コチョウランは、側枝の付け根にある腋芽を培養して株分けしていくことで増やしていくが、これには人手がかかる。そこでサッポロビールは、人件費の安い中国で苗を大量増殖させる体制を構築した。03年では、年間およそ500万本のコチョウランのクローン苗を生産できるまでに成長した。

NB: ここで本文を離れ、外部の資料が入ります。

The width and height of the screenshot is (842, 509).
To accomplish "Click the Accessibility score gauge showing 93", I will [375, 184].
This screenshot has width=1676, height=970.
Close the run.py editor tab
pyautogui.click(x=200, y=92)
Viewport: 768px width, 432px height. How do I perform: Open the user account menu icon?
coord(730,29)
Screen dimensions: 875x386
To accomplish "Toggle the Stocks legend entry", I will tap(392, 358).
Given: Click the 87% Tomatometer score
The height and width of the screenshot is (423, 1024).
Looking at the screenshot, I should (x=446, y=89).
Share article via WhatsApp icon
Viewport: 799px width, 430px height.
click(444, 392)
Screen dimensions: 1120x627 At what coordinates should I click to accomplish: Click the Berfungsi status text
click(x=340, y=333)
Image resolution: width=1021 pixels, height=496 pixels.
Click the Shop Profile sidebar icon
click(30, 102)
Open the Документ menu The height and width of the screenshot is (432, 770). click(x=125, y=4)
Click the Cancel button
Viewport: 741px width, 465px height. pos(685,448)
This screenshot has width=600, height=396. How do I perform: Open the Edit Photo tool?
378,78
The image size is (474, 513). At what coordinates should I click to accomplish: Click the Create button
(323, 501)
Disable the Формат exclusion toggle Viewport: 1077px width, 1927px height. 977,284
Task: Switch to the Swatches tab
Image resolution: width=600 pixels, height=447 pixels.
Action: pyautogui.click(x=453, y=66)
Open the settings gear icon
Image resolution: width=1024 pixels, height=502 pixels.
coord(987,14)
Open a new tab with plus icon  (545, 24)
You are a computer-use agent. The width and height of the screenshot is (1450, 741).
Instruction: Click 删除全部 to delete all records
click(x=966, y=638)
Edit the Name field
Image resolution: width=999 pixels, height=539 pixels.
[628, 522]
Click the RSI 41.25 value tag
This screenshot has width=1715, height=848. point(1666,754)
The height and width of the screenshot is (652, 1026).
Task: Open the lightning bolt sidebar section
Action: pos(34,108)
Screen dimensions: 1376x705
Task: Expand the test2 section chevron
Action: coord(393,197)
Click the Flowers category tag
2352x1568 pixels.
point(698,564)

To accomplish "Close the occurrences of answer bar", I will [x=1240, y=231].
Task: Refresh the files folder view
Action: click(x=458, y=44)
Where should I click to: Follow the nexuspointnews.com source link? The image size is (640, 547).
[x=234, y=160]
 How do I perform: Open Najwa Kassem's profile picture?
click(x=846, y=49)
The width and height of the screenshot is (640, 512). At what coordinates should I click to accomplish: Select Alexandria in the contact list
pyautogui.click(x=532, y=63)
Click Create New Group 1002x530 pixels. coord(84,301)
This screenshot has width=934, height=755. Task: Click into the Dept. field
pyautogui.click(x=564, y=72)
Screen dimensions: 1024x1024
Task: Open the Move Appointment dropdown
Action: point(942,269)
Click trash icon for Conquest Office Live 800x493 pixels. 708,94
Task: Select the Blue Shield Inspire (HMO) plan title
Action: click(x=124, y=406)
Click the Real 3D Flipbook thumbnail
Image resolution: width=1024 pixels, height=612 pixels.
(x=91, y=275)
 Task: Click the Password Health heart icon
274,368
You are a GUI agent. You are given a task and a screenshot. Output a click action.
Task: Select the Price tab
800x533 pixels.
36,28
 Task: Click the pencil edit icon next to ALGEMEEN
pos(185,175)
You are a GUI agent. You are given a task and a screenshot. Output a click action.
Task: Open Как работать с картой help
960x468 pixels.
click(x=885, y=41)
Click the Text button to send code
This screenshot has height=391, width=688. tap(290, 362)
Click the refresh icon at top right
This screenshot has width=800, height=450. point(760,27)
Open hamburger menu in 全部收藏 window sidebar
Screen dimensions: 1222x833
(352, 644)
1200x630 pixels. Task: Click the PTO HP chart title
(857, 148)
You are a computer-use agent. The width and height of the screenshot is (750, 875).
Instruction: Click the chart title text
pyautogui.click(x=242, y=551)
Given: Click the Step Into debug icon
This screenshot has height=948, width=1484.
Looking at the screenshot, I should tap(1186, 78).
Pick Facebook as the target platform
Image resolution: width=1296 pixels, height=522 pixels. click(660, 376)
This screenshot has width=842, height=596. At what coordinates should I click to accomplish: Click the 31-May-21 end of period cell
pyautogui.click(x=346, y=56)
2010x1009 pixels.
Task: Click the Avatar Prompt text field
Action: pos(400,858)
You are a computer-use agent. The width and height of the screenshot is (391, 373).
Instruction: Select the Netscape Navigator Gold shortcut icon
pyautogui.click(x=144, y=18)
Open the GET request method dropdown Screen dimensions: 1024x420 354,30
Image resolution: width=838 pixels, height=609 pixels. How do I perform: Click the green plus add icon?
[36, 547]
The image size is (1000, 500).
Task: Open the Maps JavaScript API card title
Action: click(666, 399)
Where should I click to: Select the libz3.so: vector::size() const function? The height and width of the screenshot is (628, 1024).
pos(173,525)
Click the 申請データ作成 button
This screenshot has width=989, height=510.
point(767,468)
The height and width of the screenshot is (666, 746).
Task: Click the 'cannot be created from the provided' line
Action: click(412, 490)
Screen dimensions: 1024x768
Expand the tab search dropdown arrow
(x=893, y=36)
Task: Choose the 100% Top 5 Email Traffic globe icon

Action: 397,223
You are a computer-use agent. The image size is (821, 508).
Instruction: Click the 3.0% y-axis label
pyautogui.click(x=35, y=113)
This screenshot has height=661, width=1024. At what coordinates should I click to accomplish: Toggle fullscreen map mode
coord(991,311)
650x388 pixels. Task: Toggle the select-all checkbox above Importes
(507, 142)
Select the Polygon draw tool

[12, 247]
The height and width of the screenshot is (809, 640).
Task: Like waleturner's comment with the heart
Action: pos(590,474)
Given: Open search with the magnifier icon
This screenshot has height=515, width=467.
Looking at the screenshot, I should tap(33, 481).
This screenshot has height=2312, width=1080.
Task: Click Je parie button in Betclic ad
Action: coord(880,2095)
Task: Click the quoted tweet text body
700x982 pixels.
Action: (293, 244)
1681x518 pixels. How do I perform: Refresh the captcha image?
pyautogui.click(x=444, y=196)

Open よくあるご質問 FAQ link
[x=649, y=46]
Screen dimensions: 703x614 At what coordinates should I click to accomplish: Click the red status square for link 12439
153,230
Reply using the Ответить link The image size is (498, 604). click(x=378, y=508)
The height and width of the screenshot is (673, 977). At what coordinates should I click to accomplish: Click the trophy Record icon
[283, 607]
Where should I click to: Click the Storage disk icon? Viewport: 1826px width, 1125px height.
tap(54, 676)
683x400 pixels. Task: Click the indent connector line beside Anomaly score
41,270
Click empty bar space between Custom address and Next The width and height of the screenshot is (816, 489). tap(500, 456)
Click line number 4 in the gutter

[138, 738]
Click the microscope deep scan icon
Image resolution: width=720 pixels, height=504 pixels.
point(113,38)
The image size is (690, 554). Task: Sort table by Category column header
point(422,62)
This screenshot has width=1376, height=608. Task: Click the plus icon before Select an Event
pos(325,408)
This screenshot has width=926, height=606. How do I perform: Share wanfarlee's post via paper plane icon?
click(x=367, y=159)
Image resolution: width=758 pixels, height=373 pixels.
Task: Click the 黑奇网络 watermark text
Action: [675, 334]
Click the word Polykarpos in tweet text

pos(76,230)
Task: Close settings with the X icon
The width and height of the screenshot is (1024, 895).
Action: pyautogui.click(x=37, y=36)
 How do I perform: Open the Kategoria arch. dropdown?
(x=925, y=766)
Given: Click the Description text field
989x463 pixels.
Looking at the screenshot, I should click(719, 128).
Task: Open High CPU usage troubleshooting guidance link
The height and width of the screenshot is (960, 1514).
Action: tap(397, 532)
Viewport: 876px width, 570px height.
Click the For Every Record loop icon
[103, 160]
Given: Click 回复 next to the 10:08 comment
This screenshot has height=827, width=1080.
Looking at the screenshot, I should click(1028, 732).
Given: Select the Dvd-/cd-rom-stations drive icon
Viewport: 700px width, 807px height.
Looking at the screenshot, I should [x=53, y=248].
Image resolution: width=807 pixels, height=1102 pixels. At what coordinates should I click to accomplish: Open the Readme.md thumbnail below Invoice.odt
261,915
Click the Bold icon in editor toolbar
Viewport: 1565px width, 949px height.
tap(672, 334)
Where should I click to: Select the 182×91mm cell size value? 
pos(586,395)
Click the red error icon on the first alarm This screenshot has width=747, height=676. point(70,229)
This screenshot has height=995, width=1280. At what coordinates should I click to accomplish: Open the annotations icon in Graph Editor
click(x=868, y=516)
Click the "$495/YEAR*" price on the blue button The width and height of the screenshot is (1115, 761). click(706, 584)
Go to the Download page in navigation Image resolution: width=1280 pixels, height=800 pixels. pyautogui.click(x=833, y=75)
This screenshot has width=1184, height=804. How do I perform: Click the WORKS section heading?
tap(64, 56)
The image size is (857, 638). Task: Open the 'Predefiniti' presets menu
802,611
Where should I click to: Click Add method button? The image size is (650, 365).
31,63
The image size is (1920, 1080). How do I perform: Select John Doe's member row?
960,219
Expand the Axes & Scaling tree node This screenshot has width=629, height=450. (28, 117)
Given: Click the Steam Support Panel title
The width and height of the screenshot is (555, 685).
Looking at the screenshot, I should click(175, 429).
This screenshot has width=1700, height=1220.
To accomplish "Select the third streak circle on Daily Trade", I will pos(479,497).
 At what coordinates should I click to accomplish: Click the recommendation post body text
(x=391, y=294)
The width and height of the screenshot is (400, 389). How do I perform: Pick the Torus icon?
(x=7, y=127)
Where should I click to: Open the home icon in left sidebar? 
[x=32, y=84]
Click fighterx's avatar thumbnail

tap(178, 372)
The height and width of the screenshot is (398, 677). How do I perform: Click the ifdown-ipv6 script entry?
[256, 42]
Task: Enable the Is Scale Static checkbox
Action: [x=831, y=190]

中国に進出して10年近い経験を持つサッポロは、生産するクローン苗の品質・品種権保護の面から信頼できる体制を構築した。その上で、安価に苗を生産できる強みを生かして、国内種苗メーカーや個人育種家の海外展開をサポートしていこうとしている。単独の花ビジネスだけでなく、業界を巻き込んだ世界進出をもくろんでいる。